Screenshot grounding data:

☆ ☆ ☆ ☆

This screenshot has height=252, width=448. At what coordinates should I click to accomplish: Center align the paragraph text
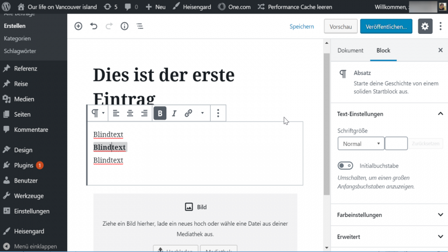pos(130,113)
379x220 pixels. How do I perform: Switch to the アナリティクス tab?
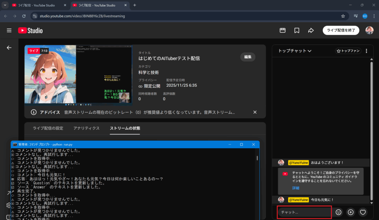point(86,128)
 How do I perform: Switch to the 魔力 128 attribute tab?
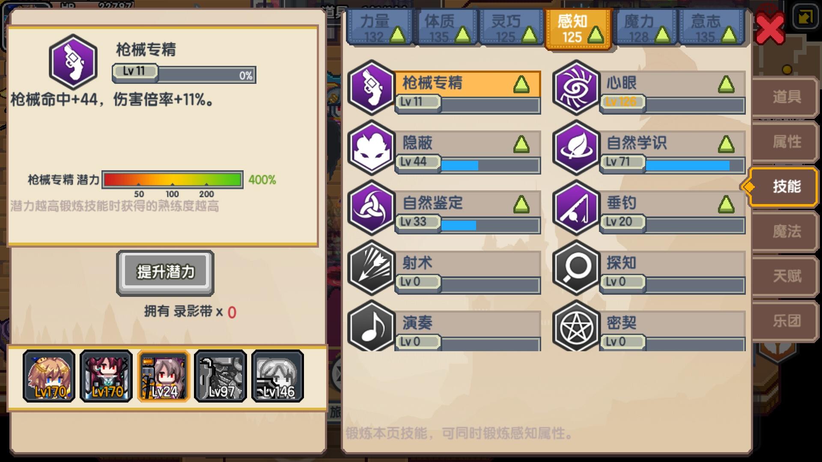tap(646, 27)
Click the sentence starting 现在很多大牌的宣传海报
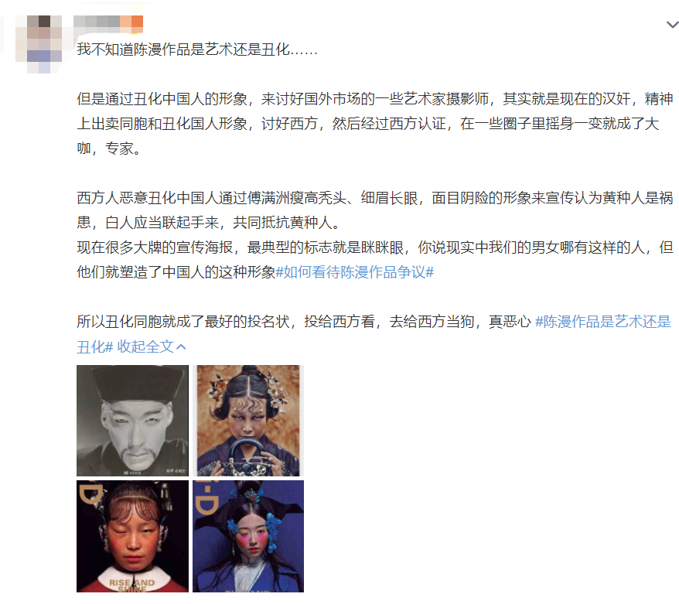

☆ ☆ ☆ ☆

Required work: Transcribe each entry above character for character, omitting pictures.

Output:
This screenshot has height=252, width=448. At what coordinates should I click to accomplish: Center align the paragraph text
pos(130,113)
379x220 pixels. How do I perform: Switch to the アナリティクス tab?
point(86,128)
 How do I perform: Switch to the 魔力 128 attribute tab?
tap(646, 27)
Click the sentence starting 现在很多大牌的宣传海报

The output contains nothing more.